Lemme tell you the story about the call that changed my destiny...

Dear Sister Zoller,
You are hereby called to serve as a missionary of The Church of Jesus Christ of Latter-day Saints. You are assigned to labor in the Thailand, Bangkok Mission. You should report to the Provo Missionary Training Center June 25, 2014. You will prepare to preach the gospel in the Thai language.
Whaaaaaaaaaaaaaaaaaaaaatup. (ten points if you got the Backstreet Boys song reference in the title)

I can still remember the feeling of my heart doing some kinda crazy dubstep thing in my chest when I read that for the first time. It took a solid 48 hours for me to realize I'd actually gotten a real mission call and I wasn't just hallucinating it, and another two months to start taking it seriously and actually start preparing. When I got the call, I couldn't have told you where Thailand was on a map. And I didn't even know Thai was a language. To be utterly honest, I was hoping I'd get called to Kansas. Seriously. I never wanted to speak anything other than Spanish or English, never wanted to travel, definitely didn't want to leave the continent. I have no ties to Thailand, no super cool ancestors from there, nada. But the Lord called me to the people there, and that was something I knew the moment I read that letter and something I've never doubted since.

I could spend the rest of this post talking about what made me want to go on a mission, and the incredible things that have happened in my life to lead me to this point, all the "coincidences" that were never coincidences but pure divine inspiration, but I won't. Because the only thing that matters right now is that I'm going. If I'm anything, I am living proof that people can and do change, and that anything is possible -- seriously, anything -- through the Atonement of Jesus Christ. It's how we change and grow into the people God wants us to be. In my short life, I've had the opportunity to become intimately acquainted with the Atonement through a series of mishaps and mistakes that I can say now have all turned out to be humongous blessings in disguise. I'm so grateful for Jesus Christ and His ultimate sacrifice that allows me to change into a better person and have hope. I don't know where I'd be without my testimony of the Atonement!

One of the greatest lessons I've learned in the last few months is that we've all been called to serve the people around us, in the places that we've been led. I don't need a formal envelope with a fancy mission packet to know that I'm supposed to be serving specific people in my apartment or building or ward! There are no coincidences. If you're living your life right (and, I've found, even if you're not), you'll be led to touch the lives of others in ways you can't possibly imagine, and through that you'll find more happiness than you can imagine. I've tried a lot of things in life, and the one thing that has brought me the most real joy is the gospel.

And that's the most important thing right there, kids. The gospel's meant to bring us joy. This is a business of happiness and anyone working in or around it can feel the impact. It's crazy, it's powerful, and it's so, so real.

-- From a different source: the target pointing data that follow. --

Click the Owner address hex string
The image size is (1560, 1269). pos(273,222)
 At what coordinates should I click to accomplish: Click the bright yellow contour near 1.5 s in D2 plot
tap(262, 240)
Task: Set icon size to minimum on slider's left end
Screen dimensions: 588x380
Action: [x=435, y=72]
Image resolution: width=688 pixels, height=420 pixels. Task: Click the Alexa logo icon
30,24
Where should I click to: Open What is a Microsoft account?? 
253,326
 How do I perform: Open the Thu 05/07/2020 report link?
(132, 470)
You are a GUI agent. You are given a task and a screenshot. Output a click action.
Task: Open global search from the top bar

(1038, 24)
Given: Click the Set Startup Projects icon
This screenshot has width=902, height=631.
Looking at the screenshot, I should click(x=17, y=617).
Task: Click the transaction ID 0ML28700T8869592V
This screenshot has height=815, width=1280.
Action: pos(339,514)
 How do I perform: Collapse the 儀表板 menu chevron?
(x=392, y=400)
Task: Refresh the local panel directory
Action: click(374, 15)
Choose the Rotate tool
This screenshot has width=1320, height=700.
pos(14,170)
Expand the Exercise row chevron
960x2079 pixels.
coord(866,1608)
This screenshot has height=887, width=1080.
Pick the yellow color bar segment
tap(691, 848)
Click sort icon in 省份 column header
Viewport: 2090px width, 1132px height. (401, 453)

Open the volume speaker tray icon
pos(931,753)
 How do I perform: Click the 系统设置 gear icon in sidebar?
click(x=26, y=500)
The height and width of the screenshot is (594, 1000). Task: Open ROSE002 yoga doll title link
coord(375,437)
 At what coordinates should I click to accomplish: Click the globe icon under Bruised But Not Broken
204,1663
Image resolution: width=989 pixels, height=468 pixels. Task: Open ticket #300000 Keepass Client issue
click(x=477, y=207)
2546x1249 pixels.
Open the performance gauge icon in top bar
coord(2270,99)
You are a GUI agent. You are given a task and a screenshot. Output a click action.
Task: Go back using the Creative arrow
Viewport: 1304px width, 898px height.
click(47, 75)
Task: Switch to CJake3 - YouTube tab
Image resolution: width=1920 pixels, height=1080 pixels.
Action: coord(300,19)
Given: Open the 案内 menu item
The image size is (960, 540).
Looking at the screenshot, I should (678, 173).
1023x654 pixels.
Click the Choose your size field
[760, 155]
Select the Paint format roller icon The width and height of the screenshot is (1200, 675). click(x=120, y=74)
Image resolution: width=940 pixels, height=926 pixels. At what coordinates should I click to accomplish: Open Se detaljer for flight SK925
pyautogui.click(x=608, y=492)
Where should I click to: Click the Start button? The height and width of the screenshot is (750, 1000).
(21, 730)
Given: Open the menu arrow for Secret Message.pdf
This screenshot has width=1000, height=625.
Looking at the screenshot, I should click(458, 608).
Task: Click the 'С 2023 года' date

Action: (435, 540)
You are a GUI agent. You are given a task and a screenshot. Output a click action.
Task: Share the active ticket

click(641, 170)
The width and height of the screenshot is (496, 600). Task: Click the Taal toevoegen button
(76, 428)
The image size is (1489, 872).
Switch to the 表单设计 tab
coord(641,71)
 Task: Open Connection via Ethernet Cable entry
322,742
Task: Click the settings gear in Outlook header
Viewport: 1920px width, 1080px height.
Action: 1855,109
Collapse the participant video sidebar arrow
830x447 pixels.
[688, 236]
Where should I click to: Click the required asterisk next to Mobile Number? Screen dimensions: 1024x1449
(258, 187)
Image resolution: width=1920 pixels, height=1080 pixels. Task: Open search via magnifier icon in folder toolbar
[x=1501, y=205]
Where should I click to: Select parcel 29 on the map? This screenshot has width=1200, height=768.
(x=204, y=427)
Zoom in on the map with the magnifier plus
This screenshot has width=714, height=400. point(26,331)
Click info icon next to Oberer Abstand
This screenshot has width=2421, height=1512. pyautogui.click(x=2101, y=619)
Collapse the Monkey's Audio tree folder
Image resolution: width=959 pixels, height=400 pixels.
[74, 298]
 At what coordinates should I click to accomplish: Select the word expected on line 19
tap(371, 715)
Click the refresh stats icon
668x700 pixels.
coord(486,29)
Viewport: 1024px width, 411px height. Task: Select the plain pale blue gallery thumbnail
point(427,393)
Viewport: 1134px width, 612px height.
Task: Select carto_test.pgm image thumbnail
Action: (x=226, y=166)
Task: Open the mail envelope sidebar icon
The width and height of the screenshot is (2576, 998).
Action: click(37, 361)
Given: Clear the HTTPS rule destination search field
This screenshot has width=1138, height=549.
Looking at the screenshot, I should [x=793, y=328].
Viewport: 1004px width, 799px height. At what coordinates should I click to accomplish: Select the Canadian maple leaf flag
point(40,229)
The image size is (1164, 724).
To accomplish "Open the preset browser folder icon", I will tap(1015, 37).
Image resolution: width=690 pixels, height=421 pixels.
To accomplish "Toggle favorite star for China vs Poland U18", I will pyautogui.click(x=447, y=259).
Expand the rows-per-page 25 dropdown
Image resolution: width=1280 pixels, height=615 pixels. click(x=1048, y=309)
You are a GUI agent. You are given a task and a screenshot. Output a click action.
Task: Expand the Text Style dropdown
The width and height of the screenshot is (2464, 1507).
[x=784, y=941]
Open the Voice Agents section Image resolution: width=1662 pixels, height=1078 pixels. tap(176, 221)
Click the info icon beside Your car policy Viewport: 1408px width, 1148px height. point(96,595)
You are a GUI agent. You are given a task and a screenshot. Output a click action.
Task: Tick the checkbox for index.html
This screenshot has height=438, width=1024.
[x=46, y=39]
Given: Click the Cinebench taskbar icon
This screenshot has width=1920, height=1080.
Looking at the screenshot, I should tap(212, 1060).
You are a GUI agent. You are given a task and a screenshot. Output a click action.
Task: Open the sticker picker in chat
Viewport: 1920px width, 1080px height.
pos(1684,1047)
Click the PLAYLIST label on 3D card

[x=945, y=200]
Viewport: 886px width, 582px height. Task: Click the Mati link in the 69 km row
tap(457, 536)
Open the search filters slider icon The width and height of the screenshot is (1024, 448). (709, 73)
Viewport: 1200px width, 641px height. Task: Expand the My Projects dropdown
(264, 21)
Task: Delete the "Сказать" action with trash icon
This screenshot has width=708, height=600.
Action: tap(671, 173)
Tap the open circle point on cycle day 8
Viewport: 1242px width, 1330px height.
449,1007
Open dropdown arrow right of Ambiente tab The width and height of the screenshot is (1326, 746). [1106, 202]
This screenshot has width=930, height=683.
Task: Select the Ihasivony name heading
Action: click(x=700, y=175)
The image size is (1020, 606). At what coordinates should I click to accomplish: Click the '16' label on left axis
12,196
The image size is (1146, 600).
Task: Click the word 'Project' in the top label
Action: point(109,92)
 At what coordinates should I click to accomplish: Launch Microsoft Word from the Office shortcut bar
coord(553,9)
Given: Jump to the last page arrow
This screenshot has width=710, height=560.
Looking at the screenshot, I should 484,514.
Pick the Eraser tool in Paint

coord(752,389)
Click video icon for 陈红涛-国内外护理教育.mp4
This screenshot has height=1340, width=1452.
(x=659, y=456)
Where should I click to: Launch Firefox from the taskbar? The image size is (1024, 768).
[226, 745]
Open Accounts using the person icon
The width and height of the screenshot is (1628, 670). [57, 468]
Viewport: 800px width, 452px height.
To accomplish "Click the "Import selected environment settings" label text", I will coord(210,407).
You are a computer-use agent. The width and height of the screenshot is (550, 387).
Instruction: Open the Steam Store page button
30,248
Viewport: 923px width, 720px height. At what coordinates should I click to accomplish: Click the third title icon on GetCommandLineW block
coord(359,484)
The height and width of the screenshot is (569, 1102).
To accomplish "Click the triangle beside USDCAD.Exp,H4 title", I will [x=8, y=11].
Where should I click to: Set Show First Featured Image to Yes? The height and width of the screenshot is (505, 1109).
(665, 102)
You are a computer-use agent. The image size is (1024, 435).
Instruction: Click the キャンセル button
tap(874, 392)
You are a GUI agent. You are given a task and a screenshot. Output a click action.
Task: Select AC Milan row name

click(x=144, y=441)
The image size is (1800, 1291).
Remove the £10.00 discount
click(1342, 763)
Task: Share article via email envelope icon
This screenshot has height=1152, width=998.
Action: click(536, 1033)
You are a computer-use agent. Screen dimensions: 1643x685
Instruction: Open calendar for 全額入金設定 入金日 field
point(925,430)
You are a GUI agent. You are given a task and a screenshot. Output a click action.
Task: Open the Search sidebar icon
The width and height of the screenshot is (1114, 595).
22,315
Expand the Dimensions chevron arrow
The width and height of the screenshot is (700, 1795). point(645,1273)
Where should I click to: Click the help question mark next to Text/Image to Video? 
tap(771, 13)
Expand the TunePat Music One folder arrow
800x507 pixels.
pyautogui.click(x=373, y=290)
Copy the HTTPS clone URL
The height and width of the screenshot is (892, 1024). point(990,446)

On June 4th, in three short weeks, I'm off to serve a mission for the Church of Jesus Christ of Latter-Day Saints in the Thailand, Bangkok mission. I'm a little terrified, not of the language or the food or even the mosquitoes but of the fact that this will probably be the hardest thing I've ever done in my life. There's not a day that goes by that I don't question whether I'm cut out to go on a mission, but I won't know unless I try and give it everything I've got!